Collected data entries

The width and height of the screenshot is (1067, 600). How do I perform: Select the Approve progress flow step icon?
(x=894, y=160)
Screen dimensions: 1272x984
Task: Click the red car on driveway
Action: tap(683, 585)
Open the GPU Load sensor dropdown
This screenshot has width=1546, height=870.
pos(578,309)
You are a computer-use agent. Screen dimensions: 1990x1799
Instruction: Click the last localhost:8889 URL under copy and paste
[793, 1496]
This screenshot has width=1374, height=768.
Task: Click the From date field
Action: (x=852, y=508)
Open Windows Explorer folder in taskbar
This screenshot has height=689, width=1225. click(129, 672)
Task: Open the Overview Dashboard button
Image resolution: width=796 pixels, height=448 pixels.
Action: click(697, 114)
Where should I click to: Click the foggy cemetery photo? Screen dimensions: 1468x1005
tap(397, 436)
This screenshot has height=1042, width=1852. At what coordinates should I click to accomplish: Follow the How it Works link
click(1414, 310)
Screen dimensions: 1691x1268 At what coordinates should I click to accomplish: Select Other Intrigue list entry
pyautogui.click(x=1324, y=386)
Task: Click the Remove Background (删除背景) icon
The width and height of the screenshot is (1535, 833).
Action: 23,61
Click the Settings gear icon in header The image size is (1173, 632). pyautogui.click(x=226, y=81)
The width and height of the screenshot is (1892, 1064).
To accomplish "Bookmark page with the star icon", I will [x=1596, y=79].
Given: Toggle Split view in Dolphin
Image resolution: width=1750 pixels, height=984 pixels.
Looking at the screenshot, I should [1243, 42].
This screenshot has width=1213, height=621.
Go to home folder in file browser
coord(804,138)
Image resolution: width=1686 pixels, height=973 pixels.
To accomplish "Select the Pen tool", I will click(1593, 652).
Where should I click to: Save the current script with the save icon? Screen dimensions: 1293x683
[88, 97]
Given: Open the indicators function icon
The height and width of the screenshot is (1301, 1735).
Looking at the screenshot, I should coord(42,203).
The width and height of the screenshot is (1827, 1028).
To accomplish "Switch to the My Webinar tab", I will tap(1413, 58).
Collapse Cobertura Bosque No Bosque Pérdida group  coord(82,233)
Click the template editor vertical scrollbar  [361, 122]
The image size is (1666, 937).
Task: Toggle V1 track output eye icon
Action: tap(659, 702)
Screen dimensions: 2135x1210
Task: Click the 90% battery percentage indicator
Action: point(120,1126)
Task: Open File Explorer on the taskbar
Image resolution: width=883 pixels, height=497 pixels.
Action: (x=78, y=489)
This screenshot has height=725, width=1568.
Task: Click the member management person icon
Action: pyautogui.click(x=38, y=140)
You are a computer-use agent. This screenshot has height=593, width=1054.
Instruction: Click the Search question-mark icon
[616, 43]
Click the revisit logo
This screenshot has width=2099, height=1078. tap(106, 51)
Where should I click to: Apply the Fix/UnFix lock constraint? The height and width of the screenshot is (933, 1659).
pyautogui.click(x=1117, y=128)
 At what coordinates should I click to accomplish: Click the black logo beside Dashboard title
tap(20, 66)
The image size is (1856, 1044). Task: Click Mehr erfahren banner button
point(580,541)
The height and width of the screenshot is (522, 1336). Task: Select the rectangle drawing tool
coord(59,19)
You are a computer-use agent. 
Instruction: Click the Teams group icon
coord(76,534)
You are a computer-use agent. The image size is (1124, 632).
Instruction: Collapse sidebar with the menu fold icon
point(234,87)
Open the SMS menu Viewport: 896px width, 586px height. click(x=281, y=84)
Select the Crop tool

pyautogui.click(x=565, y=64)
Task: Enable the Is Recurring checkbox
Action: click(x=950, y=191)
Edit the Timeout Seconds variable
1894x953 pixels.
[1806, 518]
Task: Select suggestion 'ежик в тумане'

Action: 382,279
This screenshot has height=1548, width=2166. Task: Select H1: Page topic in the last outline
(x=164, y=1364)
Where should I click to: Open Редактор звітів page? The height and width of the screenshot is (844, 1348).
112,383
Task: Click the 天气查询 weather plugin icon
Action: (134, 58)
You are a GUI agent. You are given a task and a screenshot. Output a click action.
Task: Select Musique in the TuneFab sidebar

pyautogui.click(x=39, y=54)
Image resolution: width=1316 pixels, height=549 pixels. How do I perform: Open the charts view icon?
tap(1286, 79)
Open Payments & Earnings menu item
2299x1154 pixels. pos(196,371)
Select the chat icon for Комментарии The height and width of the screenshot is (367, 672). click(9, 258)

▸ **Aim of the exercise**:
Transcribe the records in full, keeping every character as it is.

▸ **Response**:
The width and height of the screenshot is (1067, 600). How do I perform: Select the Approve progress flow step icon?
(x=894, y=160)
Screen dimensions: 1272x984
Task: Click the red car on driveway
Action: tap(683, 585)
Open the GPU Load sensor dropdown
This screenshot has width=1546, height=870.
pos(578,309)
You are a computer-use agent. Screen dimensions: 1990x1799
Instruction: Click the last localhost:8889 URL under copy and paste
[793, 1496]
This screenshot has width=1374, height=768.
Task: Click the From date field
Action: (x=852, y=508)
Open Windows Explorer folder in taskbar
This screenshot has height=689, width=1225. click(129, 672)
Task: Open the Overview Dashboard button
Image resolution: width=796 pixels, height=448 pixels.
Action: click(697, 114)
Where should I click to: Click the foggy cemetery photo? Screen dimensions: 1468x1005
tap(397, 436)
This screenshot has height=1042, width=1852. At what coordinates should I click to accomplish: Follow the How it Works link
click(1414, 310)
Screen dimensions: 1691x1268 At what coordinates should I click to accomplish: Select Other Intrigue list entry
pyautogui.click(x=1324, y=386)
Task: Click the Remove Background (删除背景) icon
The width and height of the screenshot is (1535, 833).
Action: 23,61
Click the Settings gear icon in header The image size is (1173, 632). pyautogui.click(x=226, y=81)
The width and height of the screenshot is (1892, 1064).
To accomplish "Bookmark page with the star icon", I will [x=1596, y=79].
Given: Toggle Split view in Dolphin
Image resolution: width=1750 pixels, height=984 pixels.
Looking at the screenshot, I should [1243, 42].
This screenshot has width=1213, height=621.
Go to home folder in file browser
coord(804,138)
Image resolution: width=1686 pixels, height=973 pixels.
To accomplish "Select the Pen tool", I will click(1593, 652).
Where should I click to: Save the current script with the save icon? Screen dimensions: 1293x683
[88, 97]
Given: Open the indicators function icon
The height and width of the screenshot is (1301, 1735).
Looking at the screenshot, I should coord(42,203).
The width and height of the screenshot is (1827, 1028).
To accomplish "Switch to the My Webinar tab", I will tap(1413, 58).
Collapse Cobertura Bosque No Bosque Pérdida group  coord(82,233)
Click the template editor vertical scrollbar  [361, 122]
The image size is (1666, 937).
Task: Toggle V1 track output eye icon
Action: tap(659, 702)
Screen dimensions: 2135x1210
Task: Click the 90% battery percentage indicator
Action: point(120,1126)
Task: Open File Explorer on the taskbar
Image resolution: width=883 pixels, height=497 pixels.
Action: (x=78, y=489)
This screenshot has height=725, width=1568.
Task: Click the member management person icon
Action: pyautogui.click(x=38, y=140)
You are a computer-use agent. This screenshot has height=593, width=1054.
Instruction: Click the Search question-mark icon
[616, 43]
Click the revisit logo
This screenshot has width=2099, height=1078. tap(106, 51)
Where should I click to: Apply the Fix/UnFix lock constraint? The height and width of the screenshot is (933, 1659).
pyautogui.click(x=1117, y=128)
 At what coordinates should I click to accomplish: Click the black logo beside Dashboard title
tap(20, 66)
The image size is (1856, 1044). Task: Click Mehr erfahren banner button
point(580,541)
The height and width of the screenshot is (522, 1336). Task: Select the rectangle drawing tool
coord(59,19)
You are a computer-use agent. 
Instruction: Click the Teams group icon
coord(76,534)
You are a computer-use agent. The image size is (1124, 632).
Instruction: Collapse sidebar with the menu fold icon
point(234,87)
Open the SMS menu Viewport: 896px width, 586px height. click(x=281, y=84)
Select the Crop tool

pyautogui.click(x=565, y=64)
Task: Enable the Is Recurring checkbox
Action: click(x=950, y=191)
Edit the Timeout Seconds variable
1894x953 pixels.
[1806, 518]
Task: Select suggestion 'ежик в тумане'

Action: 382,279
This screenshot has height=1548, width=2166. Task: Select H1: Page topic in the last outline
(x=164, y=1364)
Where should I click to: Open Редактор звітів page? The height and width of the screenshot is (844, 1348).
112,383
Task: Click the 天气查询 weather plugin icon
Action: (134, 58)
You are a GUI agent. You are given a task and a screenshot. Output a click action.
Task: Select Musique in the TuneFab sidebar

pyautogui.click(x=39, y=54)
Image resolution: width=1316 pixels, height=549 pixels. How do I perform: Open the charts view icon?
tap(1286, 79)
Open Payments & Earnings menu item
2299x1154 pixels. pos(196,371)
Select the chat icon for Комментарии The height and width of the screenshot is (367, 672). click(9, 258)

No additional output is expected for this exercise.